Abby was quiet. Obviously, she agreed with that part, but Harper was clearly regretting it already so she didn't say anything. Abby didn't want to ask about Connor; she didn’t want to talk about Connor to be honest. She had been prepared for Riley because Harper had told her about Riley, but she hadn’t been prepared to deal with a tall ex-boyfriend who was clearly still into Harper in a very big way.
"I just..." Harper rubbed at her eyes. "I thought things could go on the way they were just for a little while longer, but all the mayor stuff seems like a bigger deal now that we're actually here and my dad wants it so much and my mom wants it for him and...I thought it would be okay."
Her voice got quieter and Abby had to strain to hear her. "I thought I could still be the me who was around them for a few days and it'd be fine, but I don't like that me anymore. I haven't in a long time and I didn't realize just how fucking hard," her voice cracks a little, coming out as a sob, "it would be to be here with you and not have things how they are at home. Our home."
"Shhh it’s okay. It's only a few more days" Abby told her, putting an arm around her. "It's not the end of the world." When she said aloud she knew it was true. They’d get through this and then Harper would tell her parents and they’d have to accept it one way or another. To be fair, Abby couldn’t imagine anyone not loving Harper but she knew that some parents were actually very hung up on the idea of their kids being straight and it could be a problem. She just hoped Harper’s parents wouldn’t be that bad once Harper told them.

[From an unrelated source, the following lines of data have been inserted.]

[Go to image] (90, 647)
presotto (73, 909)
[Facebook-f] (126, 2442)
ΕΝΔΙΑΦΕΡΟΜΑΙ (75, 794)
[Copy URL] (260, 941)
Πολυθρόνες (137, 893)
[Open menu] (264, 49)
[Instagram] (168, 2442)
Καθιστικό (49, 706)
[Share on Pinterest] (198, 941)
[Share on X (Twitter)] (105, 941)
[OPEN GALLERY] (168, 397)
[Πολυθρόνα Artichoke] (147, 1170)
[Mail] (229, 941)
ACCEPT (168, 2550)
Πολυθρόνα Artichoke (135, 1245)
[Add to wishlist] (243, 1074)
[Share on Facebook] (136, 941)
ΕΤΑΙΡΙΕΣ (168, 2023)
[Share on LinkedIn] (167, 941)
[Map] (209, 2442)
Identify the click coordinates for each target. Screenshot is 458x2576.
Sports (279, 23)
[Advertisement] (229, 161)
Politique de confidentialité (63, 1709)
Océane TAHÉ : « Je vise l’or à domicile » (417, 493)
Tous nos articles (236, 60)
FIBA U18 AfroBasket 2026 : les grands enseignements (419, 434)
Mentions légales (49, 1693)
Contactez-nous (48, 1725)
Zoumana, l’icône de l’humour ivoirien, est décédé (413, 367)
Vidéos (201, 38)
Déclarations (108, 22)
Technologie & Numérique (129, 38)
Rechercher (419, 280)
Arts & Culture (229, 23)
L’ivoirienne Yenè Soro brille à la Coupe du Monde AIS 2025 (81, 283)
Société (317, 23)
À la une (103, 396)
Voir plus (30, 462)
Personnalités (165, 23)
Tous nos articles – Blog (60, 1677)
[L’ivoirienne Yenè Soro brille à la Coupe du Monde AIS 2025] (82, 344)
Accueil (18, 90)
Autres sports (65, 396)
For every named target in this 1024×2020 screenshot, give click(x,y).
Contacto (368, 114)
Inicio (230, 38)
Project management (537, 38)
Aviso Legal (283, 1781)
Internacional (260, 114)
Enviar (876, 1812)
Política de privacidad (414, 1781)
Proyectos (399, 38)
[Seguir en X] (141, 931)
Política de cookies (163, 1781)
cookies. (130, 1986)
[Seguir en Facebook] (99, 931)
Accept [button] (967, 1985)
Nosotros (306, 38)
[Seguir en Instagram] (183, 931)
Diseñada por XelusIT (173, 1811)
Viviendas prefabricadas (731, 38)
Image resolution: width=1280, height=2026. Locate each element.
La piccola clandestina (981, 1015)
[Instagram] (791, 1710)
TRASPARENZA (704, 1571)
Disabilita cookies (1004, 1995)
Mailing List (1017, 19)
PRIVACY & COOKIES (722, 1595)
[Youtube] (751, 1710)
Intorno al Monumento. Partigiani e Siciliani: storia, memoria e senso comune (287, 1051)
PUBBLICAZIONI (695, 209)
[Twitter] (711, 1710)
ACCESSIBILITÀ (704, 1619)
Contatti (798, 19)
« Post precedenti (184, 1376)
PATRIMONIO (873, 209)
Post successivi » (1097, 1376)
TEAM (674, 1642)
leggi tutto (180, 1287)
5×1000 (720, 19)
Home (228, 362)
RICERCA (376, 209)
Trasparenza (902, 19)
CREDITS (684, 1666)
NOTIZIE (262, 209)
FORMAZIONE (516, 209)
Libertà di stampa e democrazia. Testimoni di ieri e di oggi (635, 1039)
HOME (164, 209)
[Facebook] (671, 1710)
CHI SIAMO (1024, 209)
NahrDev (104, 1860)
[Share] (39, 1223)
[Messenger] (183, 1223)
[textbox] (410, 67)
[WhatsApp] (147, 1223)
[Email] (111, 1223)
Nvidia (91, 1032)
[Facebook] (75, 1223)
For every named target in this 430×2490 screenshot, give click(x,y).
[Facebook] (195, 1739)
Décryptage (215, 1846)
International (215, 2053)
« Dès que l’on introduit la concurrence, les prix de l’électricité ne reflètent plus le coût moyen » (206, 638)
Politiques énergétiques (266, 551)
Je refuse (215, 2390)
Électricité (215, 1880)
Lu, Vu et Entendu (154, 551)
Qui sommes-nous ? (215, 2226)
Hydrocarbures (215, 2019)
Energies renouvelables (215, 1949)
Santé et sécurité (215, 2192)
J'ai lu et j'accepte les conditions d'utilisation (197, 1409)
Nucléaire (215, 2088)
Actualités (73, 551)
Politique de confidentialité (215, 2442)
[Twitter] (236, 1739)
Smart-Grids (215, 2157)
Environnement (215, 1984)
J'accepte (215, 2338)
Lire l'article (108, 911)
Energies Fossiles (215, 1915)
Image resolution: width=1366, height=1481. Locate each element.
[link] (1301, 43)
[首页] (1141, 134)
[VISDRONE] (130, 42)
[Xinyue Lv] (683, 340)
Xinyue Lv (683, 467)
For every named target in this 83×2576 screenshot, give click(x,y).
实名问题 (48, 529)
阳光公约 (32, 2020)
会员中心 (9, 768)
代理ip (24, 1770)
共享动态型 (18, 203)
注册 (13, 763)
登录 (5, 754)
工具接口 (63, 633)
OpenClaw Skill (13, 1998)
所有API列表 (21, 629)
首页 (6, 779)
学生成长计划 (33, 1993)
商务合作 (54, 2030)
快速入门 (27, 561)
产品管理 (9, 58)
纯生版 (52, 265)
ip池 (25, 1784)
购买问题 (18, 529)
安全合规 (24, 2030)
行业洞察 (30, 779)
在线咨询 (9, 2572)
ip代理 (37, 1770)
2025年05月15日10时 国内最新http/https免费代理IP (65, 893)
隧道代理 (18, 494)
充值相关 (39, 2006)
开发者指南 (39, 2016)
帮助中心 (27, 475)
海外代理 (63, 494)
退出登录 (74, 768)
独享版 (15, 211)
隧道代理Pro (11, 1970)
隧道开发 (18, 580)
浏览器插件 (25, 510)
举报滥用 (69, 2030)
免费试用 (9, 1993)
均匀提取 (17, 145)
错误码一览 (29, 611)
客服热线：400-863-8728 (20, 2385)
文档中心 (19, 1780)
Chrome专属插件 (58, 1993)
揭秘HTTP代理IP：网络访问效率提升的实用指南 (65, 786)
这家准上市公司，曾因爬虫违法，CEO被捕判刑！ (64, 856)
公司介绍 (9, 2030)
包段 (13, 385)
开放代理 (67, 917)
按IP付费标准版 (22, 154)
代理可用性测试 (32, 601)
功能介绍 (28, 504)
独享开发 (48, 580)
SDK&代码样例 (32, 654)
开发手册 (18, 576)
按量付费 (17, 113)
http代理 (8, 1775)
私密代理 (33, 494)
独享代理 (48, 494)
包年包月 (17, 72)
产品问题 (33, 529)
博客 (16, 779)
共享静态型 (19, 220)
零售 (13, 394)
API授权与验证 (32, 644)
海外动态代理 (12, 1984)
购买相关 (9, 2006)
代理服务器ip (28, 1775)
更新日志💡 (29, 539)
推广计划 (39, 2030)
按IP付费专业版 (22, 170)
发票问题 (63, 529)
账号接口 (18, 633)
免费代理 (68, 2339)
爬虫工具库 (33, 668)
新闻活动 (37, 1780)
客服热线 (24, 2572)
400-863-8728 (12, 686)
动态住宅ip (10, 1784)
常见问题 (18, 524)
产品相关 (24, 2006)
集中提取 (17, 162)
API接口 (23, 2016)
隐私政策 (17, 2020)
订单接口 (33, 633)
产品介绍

"I know." Harper said dully, leaning her head against Abby's shoulder. "It's just stupid. I wish they were like your parents."
"Well," Abby said after a moment, "you realize if they were like my parents, they'd be, you know, dead."
Harper stared at her incredulously. "Abby."
"What, I was trying to lighten the mood."
Inexplicably Harper laughed. "You're ridiculous."
"And you're still drunk." Abby kissed her shoulder. "How about we go upstairs and get you some water, and go to bed, okay?"
"I will go anywhere with you,” Harper told her, putting her arms around her, "But especially to bed. and I'll do anything for you, but especially in bed."
"I know." Abby smiled at her, pulling her gently to her feet. "But for now let me take care of you okay?" "Okay."  Harper agreed. She leaned her head against Abby's as they went upstairs together. "I love you, you know that."
"I do." Abby told her. She did. She wouldn’t be here in this house trying so hard with a family who wasn’t even hers if she didn’t know how much Harper loved her.
"And I'd do anything for you."
"Tomorrow." Abby said firmly.
"Tomorrow." Harper nodded as she sat down heavily on the bed. "Tonight, I just wanna sleep."
"That's a very good plan." Abby nudged her to lie down. She got a glass of water from the bathroom and brought it into the bedroom. Harper already had her face buried in the pillow.
Abby smiled at her. she set the glass down on the bedside table and leaned down to kiss Harper. “Goodnight.” She started to go.
"No stay." Harper whispered.
Abby hesitated but Harper’s hand was on her wrist and she couldn’t leave her.
"Okay." Abby crawled in beside her and Harper immediately wrapped her arms around her, burying her face in Abby's t-shirt.
Abby stroked her hair, whispering softly to her until they both fell asleep. Tomorrow would take care of itself.